History tells us that strength is the road to peace, and this is so. But there are many kinds of strength. There is the strength of arms, and there is the strength of healing hands. There is the strength of courage, and there is the strength of caring. Above all, there is the military strength that defends the life of a nation, and there is the medical strength that saves one life at a time.
Generations of Americans have learned the painful lesson of “peace through strength.” And so, when it comes to military might, our nation is blessed with “the greatest strength the world has ever seen.”
Now let’s match that force of arms with the greatest strength the world has ever seen when it comes to medical mercy. Let’s practice the lesson of “peace through healing.” Let’s remember that rogue regimes and hateful fanatics are not the only threats to global peace.
Disease is a threat to peace. Pandemics are a threat to peace. Illness and hopelessness are threats to peace. And so, in a world facing all of these threats, now is precisely the wrong time to cut back on our modest funding for global health.

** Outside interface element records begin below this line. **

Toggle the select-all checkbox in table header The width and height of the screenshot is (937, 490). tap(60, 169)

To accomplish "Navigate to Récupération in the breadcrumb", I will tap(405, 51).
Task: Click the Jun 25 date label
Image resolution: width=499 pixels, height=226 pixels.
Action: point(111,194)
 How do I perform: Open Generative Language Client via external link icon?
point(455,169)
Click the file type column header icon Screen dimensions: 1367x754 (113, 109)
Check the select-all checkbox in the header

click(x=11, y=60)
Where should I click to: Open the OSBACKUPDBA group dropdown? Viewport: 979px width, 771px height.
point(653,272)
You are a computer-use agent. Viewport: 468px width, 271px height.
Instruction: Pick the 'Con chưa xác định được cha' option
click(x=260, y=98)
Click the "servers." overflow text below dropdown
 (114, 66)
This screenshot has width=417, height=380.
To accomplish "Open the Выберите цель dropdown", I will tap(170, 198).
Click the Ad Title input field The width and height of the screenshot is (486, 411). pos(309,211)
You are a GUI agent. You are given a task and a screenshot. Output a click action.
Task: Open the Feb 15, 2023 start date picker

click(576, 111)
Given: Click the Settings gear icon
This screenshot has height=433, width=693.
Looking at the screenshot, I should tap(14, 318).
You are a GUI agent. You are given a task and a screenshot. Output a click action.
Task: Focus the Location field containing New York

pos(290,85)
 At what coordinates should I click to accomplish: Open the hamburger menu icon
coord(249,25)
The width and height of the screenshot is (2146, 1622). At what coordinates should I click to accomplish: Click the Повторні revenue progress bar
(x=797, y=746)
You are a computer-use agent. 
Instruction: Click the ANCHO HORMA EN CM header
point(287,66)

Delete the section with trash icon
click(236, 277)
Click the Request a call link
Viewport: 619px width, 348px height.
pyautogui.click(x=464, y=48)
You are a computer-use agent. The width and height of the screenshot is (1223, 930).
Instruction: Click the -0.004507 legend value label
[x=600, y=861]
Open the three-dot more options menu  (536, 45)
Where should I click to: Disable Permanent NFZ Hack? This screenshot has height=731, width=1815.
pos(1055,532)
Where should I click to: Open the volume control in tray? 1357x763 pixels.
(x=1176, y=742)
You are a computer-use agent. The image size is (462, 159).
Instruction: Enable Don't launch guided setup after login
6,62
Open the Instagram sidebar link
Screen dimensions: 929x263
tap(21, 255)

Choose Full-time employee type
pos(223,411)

The world is a safer and more secure place for us all when societies overseas are healthier and more stable. The world is safer and more secure for everyone when individuals provide for their families and create opportunities for their children, without the worry of being struck down by an illness that could be easily prevented or easily cured.
To be blunt, you don’t go to war with someone who has just saved the life of your child.
Martin Luther King Jr. said, “Injustice anywhere is a threat to justice everywhere.” In our time, we’ve learned that a threat to health anywhere is a threat to peace everywhere. We can bring more peace to the world and to ourselves, not only by deterrence – but also by compassion, by the power of healing hands, and by medicine as a currency for peace.